= Shungicu Uchida =

Japanese writer and actor

Shigeko Uchida (内田 滋子, Uchida Shigeko), known by the pen name Shungicu Uchida (内田春菊, Uchida Shungiku), is a Japanese manga artist, novelist, essayist, actress, and singer.

== Biography ==
She was born August 7, 1959, in Nagasaki, Nagasaki Prefecture, Japan. Her father left the family when she and her younger sister were in primary school. Her mother was a dance teacher and bar hostess, who soon began living with another dance instructor, and later remarried. Shungiku was often forced to sleep with her stepfather, and her mother would allow it. One of Shungiku's happiest memories from her childhood was getting a ream of rough paper from her fourth grade teacher, as a gift for saying that her dream was to become a manga artist.

Shungiku dropped out of high school in her second year and worked in restaurants, bars, in a printshop, and as a domestic. Sometimes she slept under bridges. Five years later she left Nagasaki for Tokyo with her beloved manga and $7,000 in savings. She graduated from Nagasaki Prefectural Nagasaki Minami High School. She then attended Keio University, majoring in philosophy in the Department of Literature, but left before completing a degree. Uchida is currently represented by the talent management firm Knockout.

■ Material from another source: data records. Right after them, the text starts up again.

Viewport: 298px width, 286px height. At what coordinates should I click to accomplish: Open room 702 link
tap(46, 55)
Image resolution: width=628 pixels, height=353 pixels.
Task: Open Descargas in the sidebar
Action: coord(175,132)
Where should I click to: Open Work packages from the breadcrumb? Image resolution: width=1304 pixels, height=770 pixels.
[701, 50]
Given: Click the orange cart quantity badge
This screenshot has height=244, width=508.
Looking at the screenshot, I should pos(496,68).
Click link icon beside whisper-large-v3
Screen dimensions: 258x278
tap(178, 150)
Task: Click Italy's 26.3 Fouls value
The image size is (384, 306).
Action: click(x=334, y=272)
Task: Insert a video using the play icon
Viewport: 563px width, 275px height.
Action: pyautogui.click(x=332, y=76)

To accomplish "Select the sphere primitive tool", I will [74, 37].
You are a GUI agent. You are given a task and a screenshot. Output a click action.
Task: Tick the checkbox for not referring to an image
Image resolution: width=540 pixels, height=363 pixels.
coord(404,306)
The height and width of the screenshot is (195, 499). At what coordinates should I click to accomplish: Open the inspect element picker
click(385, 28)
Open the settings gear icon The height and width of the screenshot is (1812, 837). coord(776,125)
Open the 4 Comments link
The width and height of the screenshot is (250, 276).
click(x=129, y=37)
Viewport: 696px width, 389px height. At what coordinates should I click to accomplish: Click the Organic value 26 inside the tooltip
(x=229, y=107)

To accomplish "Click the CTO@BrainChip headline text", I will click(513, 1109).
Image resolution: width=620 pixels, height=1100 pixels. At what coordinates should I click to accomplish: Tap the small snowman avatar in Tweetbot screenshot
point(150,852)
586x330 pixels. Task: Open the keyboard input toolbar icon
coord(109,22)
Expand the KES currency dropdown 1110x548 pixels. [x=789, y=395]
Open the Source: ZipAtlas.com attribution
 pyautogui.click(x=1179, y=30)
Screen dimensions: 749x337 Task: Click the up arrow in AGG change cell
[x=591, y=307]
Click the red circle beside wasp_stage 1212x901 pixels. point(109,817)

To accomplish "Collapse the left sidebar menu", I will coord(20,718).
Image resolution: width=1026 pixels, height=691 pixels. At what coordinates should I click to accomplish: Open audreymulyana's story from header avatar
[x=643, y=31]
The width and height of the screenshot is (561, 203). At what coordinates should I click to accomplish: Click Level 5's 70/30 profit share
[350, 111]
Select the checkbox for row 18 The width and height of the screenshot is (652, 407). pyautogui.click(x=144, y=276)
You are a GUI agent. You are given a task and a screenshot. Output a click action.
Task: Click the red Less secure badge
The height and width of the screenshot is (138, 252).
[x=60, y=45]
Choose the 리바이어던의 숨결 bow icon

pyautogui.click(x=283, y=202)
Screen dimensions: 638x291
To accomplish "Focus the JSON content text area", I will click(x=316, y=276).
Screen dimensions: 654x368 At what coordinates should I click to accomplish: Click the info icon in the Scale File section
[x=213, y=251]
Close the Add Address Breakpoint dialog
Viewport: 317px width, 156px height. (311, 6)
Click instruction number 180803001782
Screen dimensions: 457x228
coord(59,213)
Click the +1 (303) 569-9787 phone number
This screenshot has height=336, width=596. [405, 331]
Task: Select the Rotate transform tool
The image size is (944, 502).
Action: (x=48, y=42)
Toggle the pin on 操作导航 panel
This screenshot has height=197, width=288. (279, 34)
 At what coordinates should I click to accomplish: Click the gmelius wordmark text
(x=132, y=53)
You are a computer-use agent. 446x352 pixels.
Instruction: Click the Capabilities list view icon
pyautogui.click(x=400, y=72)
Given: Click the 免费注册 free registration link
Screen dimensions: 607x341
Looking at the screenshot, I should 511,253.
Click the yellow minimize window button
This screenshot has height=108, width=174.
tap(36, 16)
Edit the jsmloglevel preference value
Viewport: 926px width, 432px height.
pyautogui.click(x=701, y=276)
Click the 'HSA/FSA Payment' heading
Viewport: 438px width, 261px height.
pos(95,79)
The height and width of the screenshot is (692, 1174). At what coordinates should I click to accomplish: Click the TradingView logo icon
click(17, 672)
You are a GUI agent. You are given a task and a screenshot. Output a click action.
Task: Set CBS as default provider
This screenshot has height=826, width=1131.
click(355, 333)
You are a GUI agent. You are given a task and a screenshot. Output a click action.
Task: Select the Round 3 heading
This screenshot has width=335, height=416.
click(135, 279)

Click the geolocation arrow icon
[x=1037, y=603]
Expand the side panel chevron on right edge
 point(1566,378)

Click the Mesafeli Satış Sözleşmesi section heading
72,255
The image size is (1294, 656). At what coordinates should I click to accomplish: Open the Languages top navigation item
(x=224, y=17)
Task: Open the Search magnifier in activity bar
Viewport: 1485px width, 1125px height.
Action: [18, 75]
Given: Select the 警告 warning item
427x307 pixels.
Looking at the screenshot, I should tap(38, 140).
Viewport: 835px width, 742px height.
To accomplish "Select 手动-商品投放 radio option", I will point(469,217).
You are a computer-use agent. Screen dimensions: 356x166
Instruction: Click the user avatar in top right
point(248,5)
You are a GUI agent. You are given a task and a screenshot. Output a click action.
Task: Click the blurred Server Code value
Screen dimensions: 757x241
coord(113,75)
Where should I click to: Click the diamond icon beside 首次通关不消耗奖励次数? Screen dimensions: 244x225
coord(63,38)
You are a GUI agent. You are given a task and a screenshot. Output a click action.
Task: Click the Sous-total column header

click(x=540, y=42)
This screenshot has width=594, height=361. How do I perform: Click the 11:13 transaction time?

She published her first works in erotic magazines. Together with other female artists who worked for hentai magazines such as Kyoko Okazaki, Erica Sakurazawa and Yōko Kondo, she is sometimes referred to as "onna no ko H mangaka" ("women H cartoonists").

Her representative works include Wakaokusama Tamajigoku and Minami-kun no Koibito (which was later adapted into three drama series). Uchida is also known as "Denko-chan", the mascot character for The Tokyo Electric Power Company.

Besides a career as a manga artist, she is also active with music and as a novelist. She wrote a controversial semi-autobiographical book called "Fatherfucker" which was also made into a live-action movie.

== Manga ==
- Shiirakansu Brains (1984)
- Minami-kun no Koibito (南くんの恋人, 1986–1987, published in Garo)
- Nami no Ma Ni Ma Ni (subtitled "An Old-fashioned Love Elegy") (1988)
- Isshinjō no Tsugō ("A Personal Affair") (1988)
- Maboroshi no Futsū Shōjo ("The Illusory Ordinary Girl") (1991)
- Kedarui Yoru ni (1992)
- Monokage ni Ashibyōshi ("Marking Time in the Shadows") (1992)
- Watashitachi wa Hanshoku Shite ("We Are Reproducing") (1994)
- Omae no Kaa-chan Bitch! (1994)
- Me wo Tojite Daite ("Close Your Eyes And Hold Me") 目を閉じて抱いて (1996-2000) 5 Volumes, published in Shodensha 祥伝社 FEELコミックス

== Filmography ==

- Akumu Tantei 2 a.k.a. Nightmare Detective 2
- Gumi. Chocolate. Pine (2007)
- Kyacchi boruya (2006)
- Kain no matsuei a.k.a. Cain's Descendant
- Ame no machi a.k.a. The Vanished (2006)
- Yokubo a.k.a. Desire (2006)
- Yumeno (2005)
- Tsuki to Cherry (2004)
- Koi no mon a.k.a. Otakus in Love(2004)
- Mask de 41 (2004)
- Showa Kayo Daizenshu a.k.a. Karaoke Terror (2003)
- Stacy a.k.a. Stacy: Attack of the Schoolgirl Zombies (2001)
- Bijitâ Q a.k.a. Love Cinema Vol. 6 and Visitor Q (2001)
- Kao (2000)

== Television ==
- Gakko no kaidan G (1998)
- Love Letter (1998)
- Gozonji! Fundoshi zukin (1997)
- Hotaru no yado (1997)
- Skip (1996) (TV)
- Otenki-oneesan (1996)
- Midori (1996)
- Tokiwa-so no seishun (1996)
- Muma (1994)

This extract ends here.